Exercise prompt → Look through the records below for the line with "Screen dimensions: 860x564". Return that line and each one after it up to and including the line with "Open the hamburger", exactly.

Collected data
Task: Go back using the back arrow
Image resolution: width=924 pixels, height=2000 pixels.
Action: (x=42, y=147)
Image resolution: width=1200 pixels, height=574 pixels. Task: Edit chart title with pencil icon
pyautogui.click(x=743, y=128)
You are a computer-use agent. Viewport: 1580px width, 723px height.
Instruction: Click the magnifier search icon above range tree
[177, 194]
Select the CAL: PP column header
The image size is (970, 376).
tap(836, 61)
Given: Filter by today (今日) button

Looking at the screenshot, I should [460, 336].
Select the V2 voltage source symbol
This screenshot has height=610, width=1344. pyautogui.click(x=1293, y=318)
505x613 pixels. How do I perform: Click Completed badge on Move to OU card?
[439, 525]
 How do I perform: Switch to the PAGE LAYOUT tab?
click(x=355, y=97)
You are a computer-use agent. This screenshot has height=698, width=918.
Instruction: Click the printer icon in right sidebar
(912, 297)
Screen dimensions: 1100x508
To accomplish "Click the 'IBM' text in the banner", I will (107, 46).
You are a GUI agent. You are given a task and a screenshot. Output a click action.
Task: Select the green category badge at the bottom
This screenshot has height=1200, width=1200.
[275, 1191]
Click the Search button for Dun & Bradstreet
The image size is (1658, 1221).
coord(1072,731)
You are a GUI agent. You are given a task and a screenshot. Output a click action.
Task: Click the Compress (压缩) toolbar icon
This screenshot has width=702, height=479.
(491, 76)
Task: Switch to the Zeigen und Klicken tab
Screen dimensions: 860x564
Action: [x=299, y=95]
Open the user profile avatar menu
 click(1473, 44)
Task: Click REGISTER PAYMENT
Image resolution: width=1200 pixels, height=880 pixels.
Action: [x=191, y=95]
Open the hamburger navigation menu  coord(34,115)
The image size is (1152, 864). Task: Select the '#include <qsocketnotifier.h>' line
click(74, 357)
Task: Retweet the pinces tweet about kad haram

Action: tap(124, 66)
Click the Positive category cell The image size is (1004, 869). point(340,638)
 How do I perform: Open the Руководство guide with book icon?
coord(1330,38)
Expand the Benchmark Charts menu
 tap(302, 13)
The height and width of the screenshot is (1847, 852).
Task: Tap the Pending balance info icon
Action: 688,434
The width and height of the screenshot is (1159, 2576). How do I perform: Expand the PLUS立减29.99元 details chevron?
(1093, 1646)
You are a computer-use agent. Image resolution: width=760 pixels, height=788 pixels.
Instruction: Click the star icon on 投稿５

Expected answer →
Screen dimensions: 860x564
Action: [x=299, y=95]
Open the user profile avatar menu
 click(1473, 44)
Task: Click REGISTER PAYMENT
Image resolution: width=1200 pixels, height=880 pixels.
Action: [x=191, y=95]
Open the hamburger navigation menu  coord(34,115)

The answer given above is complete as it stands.